Part of the issue involves making sure the professionals who are operating the telehealth tools “have good visibility into who is compliant and who is not,” says Wolf Goerlich, advisory CISO at Cisco’s Duo Security. “A good deal of time and attention is spent on that.”

The actual appointment itself presents challenges, Wolf notes, because doctors and patients may all have different devices, different network settings and conditions, and varying bandwidth constraints.

Throughout this process, there are a number of security systems at work, says Goerlich. There is a need to confirm the clinician is who they say they are. The clinician and patient devices need to be certified as healthy and free of malware or are not going back to a command-and-control site. 

“From a technical perspective, it comes down to really good authentication, access controls, adaptive access policies, device health and the integrations that happen along the way,” Goerlich says.

MORE FROM STATETECH: See how Houston’s mobile telehealth service helps first responders streamline care.

Setting Up Telehealth Multifactor Authentication

One proven method of ensuring telehealth solutions are as secure as possible is through the use of multifactor authentication. MFA is predominantly used on the healthcare provider side, but there can be mutual means of MFA, Goerlich says. It is especially useful for clinicians who have regular standing appointments with patients via telehealth.

“On the clinician side, we want multifactor authentication that is seamless and quick,” Goerlich says.

On a computer or mobile device, a doctor would log in to a patient’s records. At that point, a second identification request is sent to the doctor’s smartphone. That can take the form of a push notification, a phone call or the entry of a one-time passcode.

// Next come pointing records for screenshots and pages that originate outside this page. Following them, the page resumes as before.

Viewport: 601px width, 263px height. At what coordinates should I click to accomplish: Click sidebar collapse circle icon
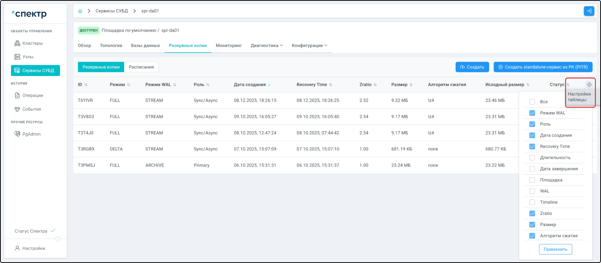pos(58,239)
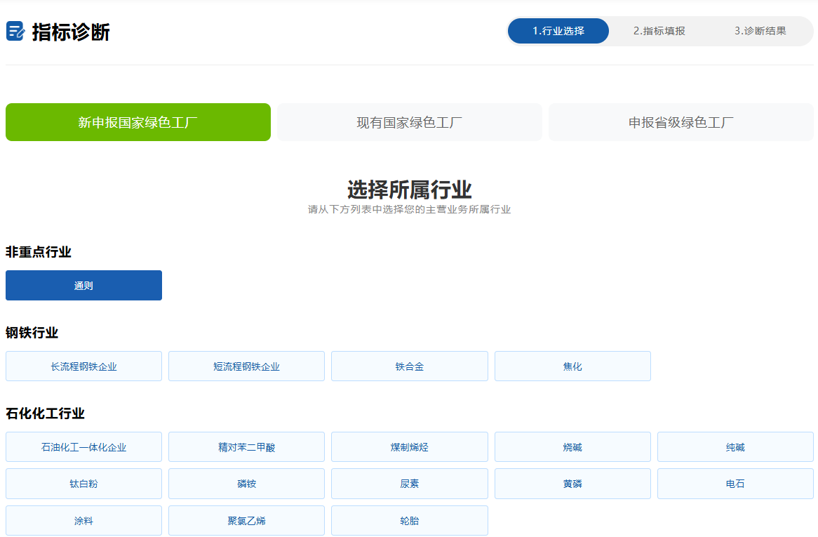Select 新申报国家绿色工厂 tab
The width and height of the screenshot is (818, 537).
pyautogui.click(x=138, y=122)
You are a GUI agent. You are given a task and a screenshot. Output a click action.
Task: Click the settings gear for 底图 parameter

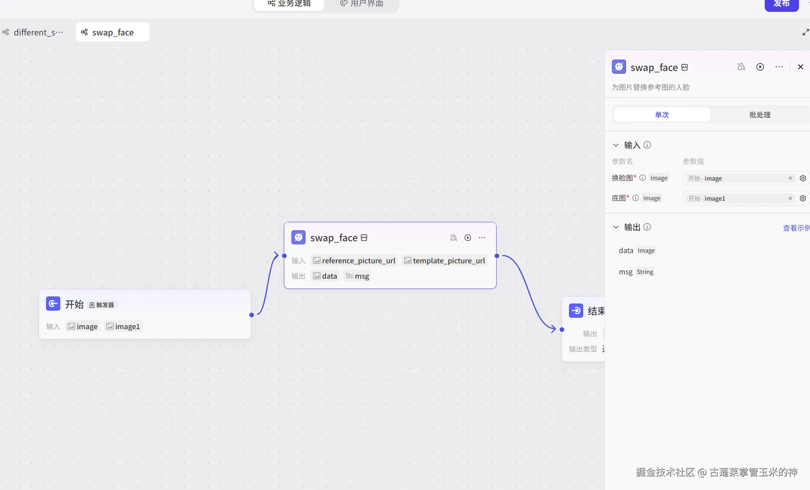click(803, 198)
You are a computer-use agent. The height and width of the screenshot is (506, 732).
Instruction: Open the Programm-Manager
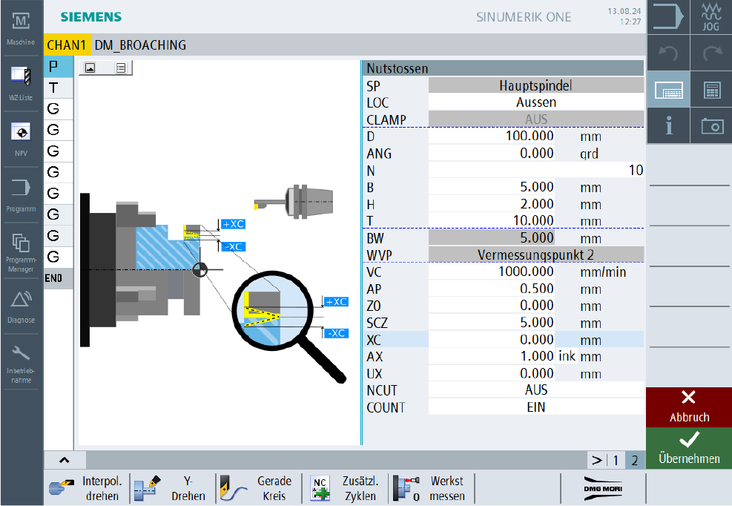coord(21,251)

Cisco has also co-engineered a security solution with Apple to ensure that its iOS devices, which are extremely popular in telehealth settings, are secured, up to date on patches and have not been jailbroken.

Cisco also helps by sharing threat intelligence with healthcare providers and helping providers maintain HIPAA compliance.

“We’re all in the whitewater rapids, and everybody has a boat on the river,” Howe says. “Where we are with Cisco is, we’re managing the water.”